I have some addressing data that I would like to update and one of the tasks is to concatenate a new full street address field [ADDR1] by combining several of the component fields. I know how to do this in VBScript, but figured this would be a good example to work out in Python, as I don't use Python often and have alot to learn. My programming background is FORTRAN and BASIC, and in the years since those were popular hack and slash adapting code for AML/Avenue/VBA/VB.Net - so assume I know little about Python.
What is desired (psuedo-logic):
ADDR1 = STRNUM + STRNUMSUF + STRPREDIR + STRNAME + STRTYPE + STRSUFDIR
I'm using ArcGIS 10.2.1 and the data shown here is test data in a File Geodatabase feature class.
After poking around various Help articles, it appears that in Python the .format method in would work. However, when I run it in Field Calculator the result looks good except "None" gets concatenated as text if the original field value was NULL (this issue doesn't come up with VBScript). I'd like any values of NULL to instead just be blank - i.e. ignore them entirely. For example, for the first record the desired outcome in ADDR1 is "224 D N CHURCH ST" not "224 D N CHURCH ST None".
One of the Python articles I found mentions the NULL issue:
Is there a different way to do the concatenation in Python to achieve the desired outcome? I'm trying to wrap my head around how Python approaches this, particularly in regards to using it in ArcMap in Field Calculator.

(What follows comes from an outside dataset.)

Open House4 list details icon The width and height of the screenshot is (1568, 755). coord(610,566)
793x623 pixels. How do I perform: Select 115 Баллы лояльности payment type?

- I noticed some articles suggested casting all the fields to string to resolve the NULLS. However, I haven't had any luck adding in str() in with the fields in the format statement shown. It would just error out. Would this need to be a separate line to do the casting?
- Would a better approach be to use the Codeblock to run some sort of process to convert NULLS to blank before running the format method? For example, adapt a process similar to this?
Lastly, can you recommend a good guide for beginners that explains how to use Python for these sort of issues?